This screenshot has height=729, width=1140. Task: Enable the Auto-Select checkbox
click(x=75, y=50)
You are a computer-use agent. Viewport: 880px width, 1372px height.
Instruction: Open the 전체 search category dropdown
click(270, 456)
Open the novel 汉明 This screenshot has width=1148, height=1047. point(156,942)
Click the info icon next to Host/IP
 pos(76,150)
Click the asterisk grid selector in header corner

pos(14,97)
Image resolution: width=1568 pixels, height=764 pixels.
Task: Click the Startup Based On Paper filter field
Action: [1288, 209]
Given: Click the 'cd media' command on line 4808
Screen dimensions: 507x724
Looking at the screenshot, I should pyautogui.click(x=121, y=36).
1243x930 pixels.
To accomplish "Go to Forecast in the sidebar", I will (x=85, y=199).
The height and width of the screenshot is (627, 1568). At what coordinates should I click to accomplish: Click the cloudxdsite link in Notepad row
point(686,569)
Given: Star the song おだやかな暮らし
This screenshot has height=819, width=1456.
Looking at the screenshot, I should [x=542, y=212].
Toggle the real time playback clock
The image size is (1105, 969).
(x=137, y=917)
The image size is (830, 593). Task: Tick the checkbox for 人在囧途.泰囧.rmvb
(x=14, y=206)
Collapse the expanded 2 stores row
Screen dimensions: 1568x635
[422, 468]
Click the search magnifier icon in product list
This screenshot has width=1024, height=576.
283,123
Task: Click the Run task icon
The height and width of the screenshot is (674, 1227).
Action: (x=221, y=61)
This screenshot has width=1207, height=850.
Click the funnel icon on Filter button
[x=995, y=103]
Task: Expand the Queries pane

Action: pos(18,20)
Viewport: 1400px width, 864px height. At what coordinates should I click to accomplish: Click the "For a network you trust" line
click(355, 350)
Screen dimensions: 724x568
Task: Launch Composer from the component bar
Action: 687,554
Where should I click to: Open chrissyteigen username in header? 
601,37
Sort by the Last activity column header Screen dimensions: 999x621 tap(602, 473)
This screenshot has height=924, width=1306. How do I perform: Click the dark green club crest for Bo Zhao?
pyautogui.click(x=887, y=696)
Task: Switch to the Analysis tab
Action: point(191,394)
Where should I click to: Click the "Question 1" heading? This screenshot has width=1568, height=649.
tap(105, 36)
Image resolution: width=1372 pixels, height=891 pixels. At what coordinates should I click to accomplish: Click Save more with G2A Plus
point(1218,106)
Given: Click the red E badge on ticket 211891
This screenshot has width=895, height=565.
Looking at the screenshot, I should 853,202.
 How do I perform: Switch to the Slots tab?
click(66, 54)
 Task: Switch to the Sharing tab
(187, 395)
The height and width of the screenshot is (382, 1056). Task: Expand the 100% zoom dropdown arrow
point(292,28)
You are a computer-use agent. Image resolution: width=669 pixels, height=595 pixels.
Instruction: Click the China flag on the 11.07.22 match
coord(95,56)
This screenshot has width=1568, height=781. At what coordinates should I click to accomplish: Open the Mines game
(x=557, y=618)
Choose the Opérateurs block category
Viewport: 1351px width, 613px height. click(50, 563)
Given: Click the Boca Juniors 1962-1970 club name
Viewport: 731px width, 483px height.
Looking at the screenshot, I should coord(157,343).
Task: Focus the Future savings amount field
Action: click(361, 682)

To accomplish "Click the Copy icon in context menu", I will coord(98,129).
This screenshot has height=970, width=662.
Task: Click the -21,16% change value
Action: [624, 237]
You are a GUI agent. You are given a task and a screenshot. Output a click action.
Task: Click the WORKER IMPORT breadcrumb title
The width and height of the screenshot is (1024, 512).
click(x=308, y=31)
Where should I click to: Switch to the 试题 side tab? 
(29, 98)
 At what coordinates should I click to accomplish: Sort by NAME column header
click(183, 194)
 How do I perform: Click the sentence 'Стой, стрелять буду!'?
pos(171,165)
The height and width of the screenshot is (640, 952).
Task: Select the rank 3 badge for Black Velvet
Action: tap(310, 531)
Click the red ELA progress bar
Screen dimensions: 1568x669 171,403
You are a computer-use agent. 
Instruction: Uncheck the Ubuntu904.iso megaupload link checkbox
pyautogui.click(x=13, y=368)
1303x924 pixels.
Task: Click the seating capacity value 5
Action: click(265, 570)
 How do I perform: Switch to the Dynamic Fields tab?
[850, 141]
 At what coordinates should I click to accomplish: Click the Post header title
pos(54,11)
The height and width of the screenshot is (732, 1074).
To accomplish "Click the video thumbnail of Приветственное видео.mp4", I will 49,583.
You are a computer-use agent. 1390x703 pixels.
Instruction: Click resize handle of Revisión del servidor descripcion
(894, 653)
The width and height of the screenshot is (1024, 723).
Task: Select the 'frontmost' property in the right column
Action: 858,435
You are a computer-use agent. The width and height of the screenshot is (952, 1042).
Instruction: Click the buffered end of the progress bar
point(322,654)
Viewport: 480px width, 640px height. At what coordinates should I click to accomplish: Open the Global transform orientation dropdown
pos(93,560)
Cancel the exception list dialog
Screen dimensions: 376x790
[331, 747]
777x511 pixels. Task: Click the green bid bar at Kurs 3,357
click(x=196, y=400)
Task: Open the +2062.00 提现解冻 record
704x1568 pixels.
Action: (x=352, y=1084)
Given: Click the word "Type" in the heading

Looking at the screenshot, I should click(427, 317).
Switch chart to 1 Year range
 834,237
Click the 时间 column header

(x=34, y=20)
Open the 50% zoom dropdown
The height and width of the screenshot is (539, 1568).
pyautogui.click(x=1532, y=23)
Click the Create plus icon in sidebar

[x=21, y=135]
--------------------------------
=== Task objective ===
In the entries above, count every line containing the word "agent". Write only the total.

=== Task answer ===
6